Стэси встретил ее в Батском аббатстве и там снова принялся просить о свидании, уже крайне настойчиво. Фанни почувствовала неловкость от таких разговоров в храме и попыталась возражать, но Стэси со смехом объявил ее маленькой занудой и прелестной боякой – и она тут же согласилась на свидание, лишь бы доказать, что она не зануда и не бояка, пусть даже прелестная. Они встретились в библиотеке Мейлера при аббатстве, и хотя Фанни смутно чувствовала некоторую неестественность такого развития событий, но была вознаграждена за свою отвагу пожиманием руки, поцелуями и лестными словами о ее смелости. Но всю свою смелость она уже растеряла, и только озиралась по сторонам, чтобы не попасться на глаза кому-нибудь из знакомых. Вряд ли, конечно, кто-нибудь из жителей Бата забрел бы в аббатство – службы здесь не велись, но мог забрести какой-нибудь приезжий и потом рассказать в Бате – а там пошла гулять сплетня…
– Ради бога, будь осторожен! – в отчаянии шептала Фанни. – Если меня тут заметят, я пропала. И без того я уже пропустила урок пения, и мне придется сказать мисс Тимбл, что я спутала день занятий! Ох, я стала ужасной обманщицей!
– Ну что ж, нам приходится сгибаться, чтобы потом выпрямиться, как дерево под порывом ветра! – пустил в ход Стэси поэтическое сравнение. – Я тоже переживаю все это так же остро, любимая моя! Но ведь мне так важно, так необходимо было поговорить с тобой наедине хоть вот эти пять минут! Где я еще могу пообщаться с тобой вот так ? Не на концерте же и не на танцах! А ведь я должен поговорить с тобой!
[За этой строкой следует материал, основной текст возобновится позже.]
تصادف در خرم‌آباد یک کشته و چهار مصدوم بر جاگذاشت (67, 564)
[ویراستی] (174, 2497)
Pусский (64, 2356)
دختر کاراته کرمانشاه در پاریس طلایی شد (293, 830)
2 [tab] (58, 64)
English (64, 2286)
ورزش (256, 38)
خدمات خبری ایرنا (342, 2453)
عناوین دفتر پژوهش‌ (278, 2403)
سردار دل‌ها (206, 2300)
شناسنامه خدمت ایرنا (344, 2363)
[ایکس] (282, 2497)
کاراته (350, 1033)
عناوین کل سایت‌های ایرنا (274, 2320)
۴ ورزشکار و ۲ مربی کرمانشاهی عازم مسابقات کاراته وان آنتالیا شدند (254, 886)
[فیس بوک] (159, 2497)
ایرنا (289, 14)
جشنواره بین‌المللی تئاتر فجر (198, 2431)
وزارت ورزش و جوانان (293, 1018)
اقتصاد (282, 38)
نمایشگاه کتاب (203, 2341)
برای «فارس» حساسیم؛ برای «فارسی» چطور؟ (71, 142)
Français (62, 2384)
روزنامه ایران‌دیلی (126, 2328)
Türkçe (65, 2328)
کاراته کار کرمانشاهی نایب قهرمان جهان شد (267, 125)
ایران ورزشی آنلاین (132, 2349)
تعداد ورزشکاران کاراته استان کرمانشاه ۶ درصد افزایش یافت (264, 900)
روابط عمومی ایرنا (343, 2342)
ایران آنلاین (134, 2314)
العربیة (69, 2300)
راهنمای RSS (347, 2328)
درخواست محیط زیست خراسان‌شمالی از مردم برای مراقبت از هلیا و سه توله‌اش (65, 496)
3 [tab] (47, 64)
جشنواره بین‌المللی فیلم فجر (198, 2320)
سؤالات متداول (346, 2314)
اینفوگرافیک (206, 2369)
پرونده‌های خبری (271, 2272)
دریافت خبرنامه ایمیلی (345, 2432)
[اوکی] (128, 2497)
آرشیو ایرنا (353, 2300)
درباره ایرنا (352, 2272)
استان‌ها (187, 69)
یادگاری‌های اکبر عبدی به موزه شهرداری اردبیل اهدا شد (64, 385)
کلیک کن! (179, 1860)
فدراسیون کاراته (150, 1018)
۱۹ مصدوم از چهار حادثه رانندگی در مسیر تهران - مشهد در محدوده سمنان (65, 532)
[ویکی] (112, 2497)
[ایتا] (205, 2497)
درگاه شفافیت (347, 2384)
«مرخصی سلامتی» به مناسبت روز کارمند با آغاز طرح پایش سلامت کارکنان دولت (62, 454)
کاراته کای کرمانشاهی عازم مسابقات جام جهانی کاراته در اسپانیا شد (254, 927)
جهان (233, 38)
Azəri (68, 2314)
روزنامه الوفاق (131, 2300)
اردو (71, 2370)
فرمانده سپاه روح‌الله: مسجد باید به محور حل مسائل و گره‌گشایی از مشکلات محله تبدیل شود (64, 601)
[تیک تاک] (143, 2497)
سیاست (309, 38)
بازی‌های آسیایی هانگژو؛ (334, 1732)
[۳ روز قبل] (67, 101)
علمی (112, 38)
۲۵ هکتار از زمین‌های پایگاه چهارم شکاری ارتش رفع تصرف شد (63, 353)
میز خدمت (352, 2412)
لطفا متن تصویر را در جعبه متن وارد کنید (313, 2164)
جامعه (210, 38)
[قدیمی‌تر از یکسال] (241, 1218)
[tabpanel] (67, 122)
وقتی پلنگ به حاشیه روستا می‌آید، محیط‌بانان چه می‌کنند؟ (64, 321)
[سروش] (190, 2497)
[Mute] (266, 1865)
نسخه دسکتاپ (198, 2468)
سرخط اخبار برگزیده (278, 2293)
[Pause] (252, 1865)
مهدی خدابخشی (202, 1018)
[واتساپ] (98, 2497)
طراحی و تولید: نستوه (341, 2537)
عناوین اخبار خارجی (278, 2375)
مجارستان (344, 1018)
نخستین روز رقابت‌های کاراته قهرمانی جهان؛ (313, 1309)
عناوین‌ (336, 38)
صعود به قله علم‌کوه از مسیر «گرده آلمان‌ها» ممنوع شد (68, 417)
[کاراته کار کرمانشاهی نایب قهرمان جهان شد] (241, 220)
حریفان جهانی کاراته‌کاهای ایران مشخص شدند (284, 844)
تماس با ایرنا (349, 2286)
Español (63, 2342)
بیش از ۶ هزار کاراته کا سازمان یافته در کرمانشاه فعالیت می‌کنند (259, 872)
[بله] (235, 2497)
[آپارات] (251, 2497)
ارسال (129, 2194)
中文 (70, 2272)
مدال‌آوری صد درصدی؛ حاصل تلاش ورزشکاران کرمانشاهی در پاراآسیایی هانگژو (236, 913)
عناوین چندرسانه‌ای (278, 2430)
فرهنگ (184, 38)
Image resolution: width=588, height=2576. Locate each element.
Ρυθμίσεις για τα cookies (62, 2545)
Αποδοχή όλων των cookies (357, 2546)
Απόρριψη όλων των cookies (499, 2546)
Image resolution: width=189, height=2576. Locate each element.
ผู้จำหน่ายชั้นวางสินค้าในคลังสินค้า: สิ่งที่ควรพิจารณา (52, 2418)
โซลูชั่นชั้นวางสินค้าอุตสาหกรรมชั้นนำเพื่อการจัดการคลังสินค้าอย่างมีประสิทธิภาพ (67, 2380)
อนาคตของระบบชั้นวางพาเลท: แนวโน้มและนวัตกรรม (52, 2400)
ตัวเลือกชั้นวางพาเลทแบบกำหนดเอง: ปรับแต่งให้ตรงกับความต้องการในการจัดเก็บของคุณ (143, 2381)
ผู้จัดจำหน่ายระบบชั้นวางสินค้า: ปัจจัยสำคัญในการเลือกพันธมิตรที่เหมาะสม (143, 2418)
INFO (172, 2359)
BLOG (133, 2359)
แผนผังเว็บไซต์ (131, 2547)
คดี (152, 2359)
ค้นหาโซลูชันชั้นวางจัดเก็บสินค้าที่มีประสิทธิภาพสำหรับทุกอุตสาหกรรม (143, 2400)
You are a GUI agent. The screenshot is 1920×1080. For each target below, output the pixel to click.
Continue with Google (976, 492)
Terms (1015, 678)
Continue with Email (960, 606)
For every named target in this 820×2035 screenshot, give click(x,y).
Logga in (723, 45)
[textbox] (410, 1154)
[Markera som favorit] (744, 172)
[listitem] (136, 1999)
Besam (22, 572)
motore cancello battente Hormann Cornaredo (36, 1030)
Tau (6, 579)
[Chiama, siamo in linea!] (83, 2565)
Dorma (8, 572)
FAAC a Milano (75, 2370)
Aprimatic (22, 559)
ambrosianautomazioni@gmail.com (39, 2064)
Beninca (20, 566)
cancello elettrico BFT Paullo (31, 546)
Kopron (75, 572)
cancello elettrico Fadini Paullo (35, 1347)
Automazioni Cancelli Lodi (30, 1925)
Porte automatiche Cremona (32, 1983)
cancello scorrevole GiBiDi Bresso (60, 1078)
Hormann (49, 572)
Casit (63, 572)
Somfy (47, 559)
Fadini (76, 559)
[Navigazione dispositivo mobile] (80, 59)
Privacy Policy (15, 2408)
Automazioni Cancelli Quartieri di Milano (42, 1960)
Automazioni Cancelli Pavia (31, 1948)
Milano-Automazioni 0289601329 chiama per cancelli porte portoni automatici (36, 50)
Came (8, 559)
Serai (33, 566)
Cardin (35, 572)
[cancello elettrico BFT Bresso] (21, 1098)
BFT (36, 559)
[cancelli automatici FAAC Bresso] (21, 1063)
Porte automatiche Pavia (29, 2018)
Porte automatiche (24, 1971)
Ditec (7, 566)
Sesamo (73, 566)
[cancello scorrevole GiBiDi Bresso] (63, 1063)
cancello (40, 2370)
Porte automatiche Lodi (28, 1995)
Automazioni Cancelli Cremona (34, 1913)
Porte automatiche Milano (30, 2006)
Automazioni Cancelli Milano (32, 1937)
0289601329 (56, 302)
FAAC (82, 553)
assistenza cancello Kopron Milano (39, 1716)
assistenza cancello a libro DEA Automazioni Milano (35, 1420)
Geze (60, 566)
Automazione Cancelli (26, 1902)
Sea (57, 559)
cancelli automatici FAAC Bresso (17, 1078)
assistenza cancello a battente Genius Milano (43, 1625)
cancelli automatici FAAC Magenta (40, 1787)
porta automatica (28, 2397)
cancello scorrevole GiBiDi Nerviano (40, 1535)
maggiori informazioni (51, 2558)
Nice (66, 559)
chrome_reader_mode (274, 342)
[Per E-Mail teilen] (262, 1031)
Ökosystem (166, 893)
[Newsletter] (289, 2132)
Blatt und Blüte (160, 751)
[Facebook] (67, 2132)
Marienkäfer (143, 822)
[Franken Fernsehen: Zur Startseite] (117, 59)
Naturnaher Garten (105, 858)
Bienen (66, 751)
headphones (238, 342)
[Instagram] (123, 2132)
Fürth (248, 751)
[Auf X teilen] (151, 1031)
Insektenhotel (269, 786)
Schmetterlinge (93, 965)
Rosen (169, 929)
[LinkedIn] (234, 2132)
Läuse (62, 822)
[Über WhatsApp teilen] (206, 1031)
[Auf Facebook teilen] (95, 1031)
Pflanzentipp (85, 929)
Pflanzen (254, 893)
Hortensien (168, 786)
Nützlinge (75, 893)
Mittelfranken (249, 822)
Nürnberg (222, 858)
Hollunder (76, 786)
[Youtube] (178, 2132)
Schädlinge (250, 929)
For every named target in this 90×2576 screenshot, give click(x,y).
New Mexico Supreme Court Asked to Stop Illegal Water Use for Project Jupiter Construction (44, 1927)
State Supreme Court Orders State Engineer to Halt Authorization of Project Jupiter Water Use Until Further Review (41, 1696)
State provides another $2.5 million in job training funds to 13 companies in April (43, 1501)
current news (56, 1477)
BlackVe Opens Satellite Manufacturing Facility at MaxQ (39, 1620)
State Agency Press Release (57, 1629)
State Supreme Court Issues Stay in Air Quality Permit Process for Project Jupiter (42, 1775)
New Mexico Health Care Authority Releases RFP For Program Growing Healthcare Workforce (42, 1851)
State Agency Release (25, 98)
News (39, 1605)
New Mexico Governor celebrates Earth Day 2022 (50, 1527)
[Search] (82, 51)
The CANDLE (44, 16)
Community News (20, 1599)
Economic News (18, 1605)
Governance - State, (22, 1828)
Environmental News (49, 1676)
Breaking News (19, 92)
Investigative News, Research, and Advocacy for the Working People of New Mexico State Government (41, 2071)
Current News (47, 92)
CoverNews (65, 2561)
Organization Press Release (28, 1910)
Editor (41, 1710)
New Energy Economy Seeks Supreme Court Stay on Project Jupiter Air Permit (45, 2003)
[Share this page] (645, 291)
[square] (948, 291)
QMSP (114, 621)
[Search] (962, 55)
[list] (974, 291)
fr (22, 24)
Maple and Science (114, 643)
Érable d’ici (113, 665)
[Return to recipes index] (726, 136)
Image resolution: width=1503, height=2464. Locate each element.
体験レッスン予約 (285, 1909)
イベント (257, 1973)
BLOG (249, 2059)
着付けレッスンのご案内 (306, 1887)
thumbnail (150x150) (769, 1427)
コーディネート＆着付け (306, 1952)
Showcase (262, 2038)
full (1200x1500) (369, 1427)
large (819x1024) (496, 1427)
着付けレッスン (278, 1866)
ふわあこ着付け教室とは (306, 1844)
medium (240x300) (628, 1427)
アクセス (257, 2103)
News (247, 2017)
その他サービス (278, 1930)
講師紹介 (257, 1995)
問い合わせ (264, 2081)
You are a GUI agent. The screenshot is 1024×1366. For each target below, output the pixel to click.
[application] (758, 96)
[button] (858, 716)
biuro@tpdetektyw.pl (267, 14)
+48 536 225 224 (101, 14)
– Ох, милый, я тоже так давно ждала встречи! Только вот если бы у меня была вуаль… На меня смотрят… Кто эти люди, вон там, а?
– Это просто туристы, – прошептал он успокаивающе. – Не бойся, золотая моя! Тут нет никого из знакомых. Посидим немного вот там, там темнее, и никто не станет на нас глазеть… Ах, почему я вынужден красть это свидание с тобой! Но что мне остается? Только… только отказаться от тебя, оставить надежду, но я не вынесу этого…
– О нет, Стэси, нет! Только не это! – прошептала она, вцепляясь ему в руку. Он взял руку Фанни в свою.
– Милая моя, я никогда не смогу завоевать благосклонность твоей тетки – она дала мне это попять совершенно решительно! Она сделает все, чтобы мы не смогли встречаться наедине, разве только вот так, тайно… Милая, как мы можем так жить? – Он покрывал нежными поцелуями ее руку. – Господи, если бы ты знала, как я хочу обнять тебя, как я жажду назвать тебя своей…
– Я тоже этого хочу, – стыдливо выдавила Фанни.
– Тогда уедем вместе, как мы задумали! Рискнешь ли ты бросить вызов всему миру?
– Конечно рискну! – отвечала Фанни с пламенеющими щеками.
– Тогда не будем длить дальше эту позорную ситуацию! Начнем тотчас же, как все будет подготовлено… Завтра!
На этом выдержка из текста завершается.